Minister of health, Dr. Osagie Ehanire, has received knocks over his disclosure of the federal government’s move to replace emigrating doctors and the claim that there are enough doctors in the country.
The minister had said at a press briefing on Tuesday in Abuja that the Federal Ministry of Health was working with the Office of the Head of the Civil Service to use the ‘One-for-One’ employment strategy to replace the emigrating doctors.
However, medical professionals have said the federal government cannot replace the specialists who have travelled out of the country for greener pastures because there are very few of them available in the country.
The Medical and Dental Consultants’ Association of Nigeria (MDCAN) recently said that over 100 consultants had left the services of 17 tertiary health institutions in the last two year.
LEADERSHIP also recalled that the Saudi Arabia Health Ministry in 2021, organised a recruitment exercise for medical consultants and specialists, through an organisation in the FCT. Over 200 doctors from within and outside the FCT turned up for the exercise.
Collaborating this, former president of the Nigeria Medical Association, Prof. Mike Ogirima, told LEADERSHIP that the country has very few specialists and over half of them had gone outside the country.
On replacing emigrating doctors, Ogirima said, “When you are bringing a young graduate of medicine to replace the experienced ones, the difference will be clear. We are deficient already, allowing unmotivated personnel to leave the country is a danger.”
He, therefore, stressed the need for a better working environment, working tools and better motivation of the workforce to retain the ones that are already trained, saying it will go a long way to get more workforce for the increasing population.
Also, the senior special assistant to the FCT minister on Health and Hospital Management, Dr. Ejike Orji, said it is okay to say there are enough doctors but when it comes to specialised surgical procedures that need very highly trained doctors, most of them have left the country.
He told LEADERSHIP that it will be difficult to discourage medical tourism unless the government brings back the specialists who have left the country.
“The patients that travel abroad for medication, even if the government employs all the doctors in Nigeria, they will still go abroad because the skill that is needed is making people go abroad, they have all left the country, just a few of them remaining. So that’s the concept people should be looking out for,” he said.
Citing examples, Orji said “We are talking about specialists, for instance, vascular surgeons, we used to have about three here in Abuja but presently, we don’t have any. We used to have three in Enugu and two in Umuahia, now it’s the only one we have.”

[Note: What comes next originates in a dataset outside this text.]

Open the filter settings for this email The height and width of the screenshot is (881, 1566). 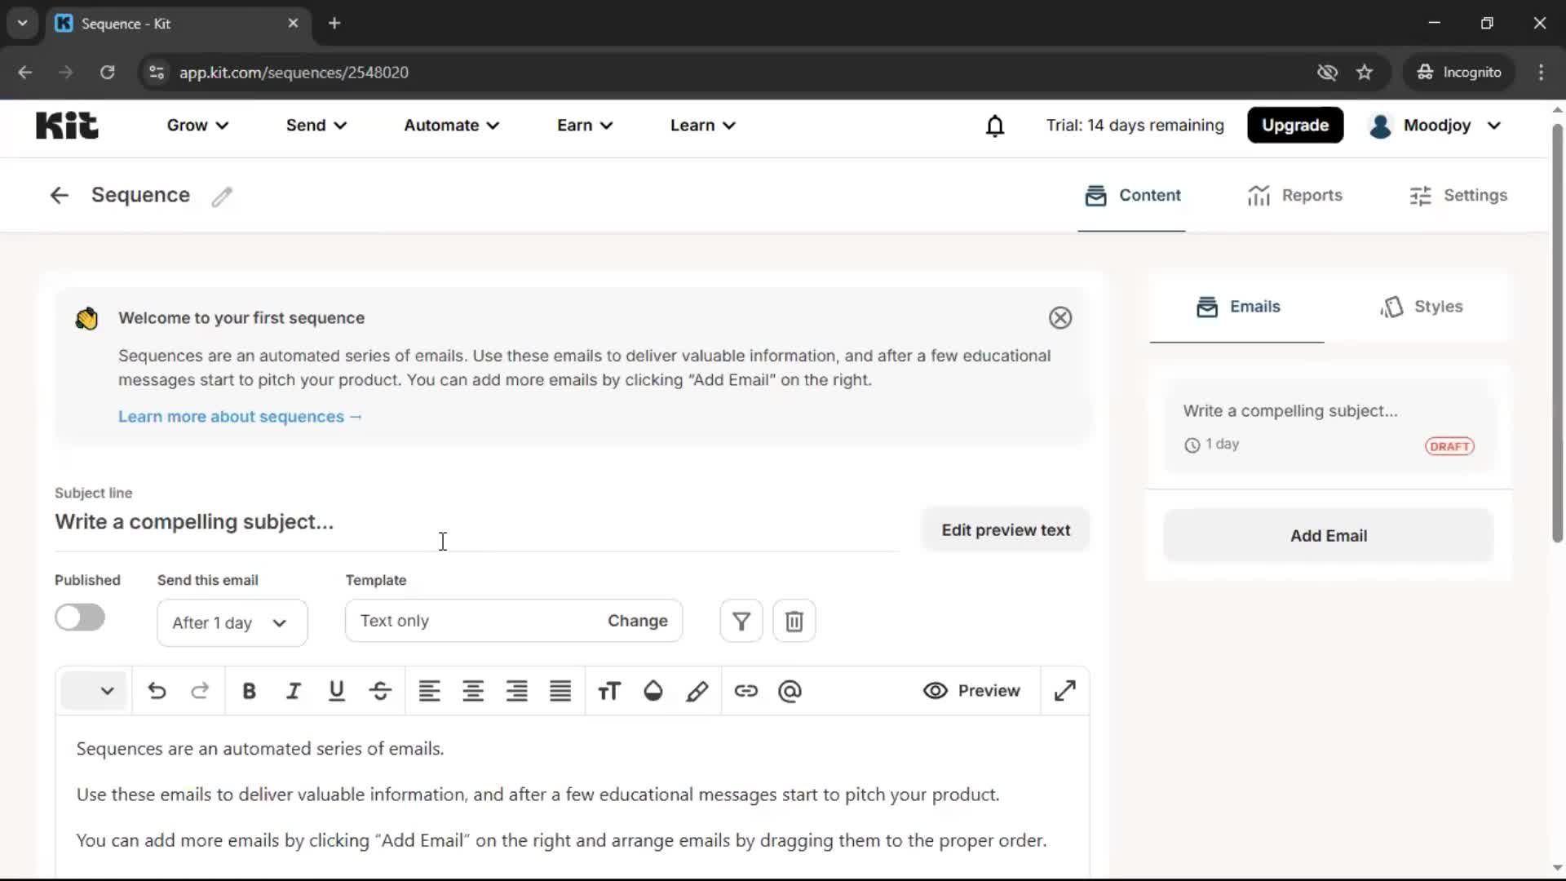pyautogui.click(x=740, y=621)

On the way out, he said “Government needs to improve the working conditions to bring those people back or go into a special bilateral relationship with such people that have such specialised care so that when you pull those patients, you can always invite these specialists over.”
He, however, commended the move by the federal government to engage doctors, saying it a welcome development because it is important to fill the gap and also to start training the new ones.
The president of the Nigerian Association of Resident Doctors (NARD), Dr. Godiya Ishaya faulted the minister’s claim of less than 1000 doctors travelling out of the annually considering the number of Nigerian doctors registered in the UK alone, not to talk of Saudi and Canada.
He lamented that while a lot of their colleagues have left, the few of them remaining are the ones bearing the brunt.
Meanwhile, the minister had also said that they were planning to engage some of the country’s medical personnel who are abroad and are experts in their jobs and transplant to come and help in the country.
“We have a department in diaspora working on a programe on how to engage the Nigerian experts who would be having meetings and teaching some other staff via zoom and engage in consultation across all countries of the world, where patients can consult doctors and expertise without having to travel out of the country to meet them or set appointments.”
“We are extending the service from what we call brain drain to brain gain. How do we make use of the knowledge and expertise of all those who are working in those places? So the engagement is with the Association of Nigerian Doctors in all these highly advanced countries to see how we engage them and get best use of their expertise for the benefit of citizens,” he said.